Working with Data & Files

Data analysis naturally starts with data! A common first step is loading data from files (like CSVs, Excel files, etc.) into your programming environment. Colab provides two primary ways to access files within your notebook session. Understanding the difference is key to managing your data effectively.

Colab Storage Explained

  1. Session Storage (Temporary):

    • Think of this as a small, temporary hard drive attached to your Colab notebook only while it's actively running.
    • Pros: Very easy to quickly upload files directly from your computer.
    • Cons: This storage is ephemeral. When your Colab session ends (because you close the tab for an extended period, the connection times out after inactivity, or you manually restart the runtime), this storage is completely wiped, and any files you uploaded directly will be gone.
    • Best Use: Small files needed only for the current working session, quick tests.
  2. Google Drive (Persistent):

    • You can connect ("mount") your personal Google Drive account directly to your Colab session.
    • Pros: Files stored in your Google Drive persist across sessions. This is the standard way to work with datasets you'll reuse, larger files, or any work you want to save reliably. It also allows Colab notebooks to read and write files back to your Drive.
    • Cons: Requires a brief authorization step each time you start a new session.
    • Best Use: Almost all course datasets, project files, any data you need to access repeatedly. This is the recommended method for most work in this course.

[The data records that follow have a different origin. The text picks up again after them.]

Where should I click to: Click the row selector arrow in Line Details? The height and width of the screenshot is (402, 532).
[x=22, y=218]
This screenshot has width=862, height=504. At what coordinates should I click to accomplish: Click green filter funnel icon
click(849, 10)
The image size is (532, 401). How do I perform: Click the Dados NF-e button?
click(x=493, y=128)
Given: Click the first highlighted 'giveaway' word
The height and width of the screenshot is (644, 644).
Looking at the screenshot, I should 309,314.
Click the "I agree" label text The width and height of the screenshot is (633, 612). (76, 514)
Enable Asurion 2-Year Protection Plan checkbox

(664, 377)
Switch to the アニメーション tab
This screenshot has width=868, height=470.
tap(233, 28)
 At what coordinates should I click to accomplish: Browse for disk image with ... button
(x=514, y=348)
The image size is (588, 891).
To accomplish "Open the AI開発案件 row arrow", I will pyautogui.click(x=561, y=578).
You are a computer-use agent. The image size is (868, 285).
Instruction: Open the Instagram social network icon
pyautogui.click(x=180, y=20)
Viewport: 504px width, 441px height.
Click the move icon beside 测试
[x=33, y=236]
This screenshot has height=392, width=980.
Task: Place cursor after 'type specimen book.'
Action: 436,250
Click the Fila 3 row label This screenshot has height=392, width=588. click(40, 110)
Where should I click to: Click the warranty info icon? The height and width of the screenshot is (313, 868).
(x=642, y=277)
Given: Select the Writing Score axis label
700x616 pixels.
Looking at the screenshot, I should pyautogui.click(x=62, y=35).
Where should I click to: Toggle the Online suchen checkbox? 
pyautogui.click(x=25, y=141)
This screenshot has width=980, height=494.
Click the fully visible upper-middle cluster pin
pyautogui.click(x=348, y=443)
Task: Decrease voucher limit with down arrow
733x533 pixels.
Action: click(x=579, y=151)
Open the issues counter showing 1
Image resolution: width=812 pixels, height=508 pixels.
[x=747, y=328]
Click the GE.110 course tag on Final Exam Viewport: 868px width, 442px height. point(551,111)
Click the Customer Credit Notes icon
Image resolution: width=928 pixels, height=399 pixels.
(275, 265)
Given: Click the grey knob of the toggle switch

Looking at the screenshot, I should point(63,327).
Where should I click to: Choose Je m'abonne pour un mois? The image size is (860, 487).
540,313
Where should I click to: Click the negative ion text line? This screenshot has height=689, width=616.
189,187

Let's explore how to use each method.

Session Storage

Method 1: Uploading to Session Storage (Temporary Use)

This is suitable for a quick, one-time analysis of a small file.

How-to:

  1. In the Left Sidebar, click the Folder icon to open the File Browser.

    Colab session storage screenshot 1

  2. At the top of the File Browser pane that appears, click the "Upload to session storage" button . It usually looks like a page icon with an arrow pointing upwards.

  3. A file selection dialog from your operating system will open. Navigate to the desired file on your local computer (e.g., sample_data.csv) and select it .

    Colab session storage screenshot 2

  4. The file will be uploaded to Colab's temporary environment, and you should see its name appear in the File Browser list . Upload speed depends on the file size and your internet connection.

    Colab session storage screenshot 3

Accessing the File in Code: Once uploaded to session storage, you typically refer to the file in your Python code using just its filename as the path, because it's in the "root" directory of this temporary environment.

# Example using Polars (syntax details covered later)
import polars as pl

try:
  df_temp = pl.read_csv('sample_data.csv')
  print("Successfully read from session storage:")
  print(df_temp.head(3))
except Exception as e:
  print(f"Error reading file: {e}")
  print("Did you upload 'sample_data.csv' using the File Browser?")

Crucial Reminder: Remember, this storage is temporary. If you restart your runtime or close the notebook for too long, sample_data.csv will disappear, and the code above would fail.

Persistent Storage

Method 2: Mounting Google Drive (Recommended)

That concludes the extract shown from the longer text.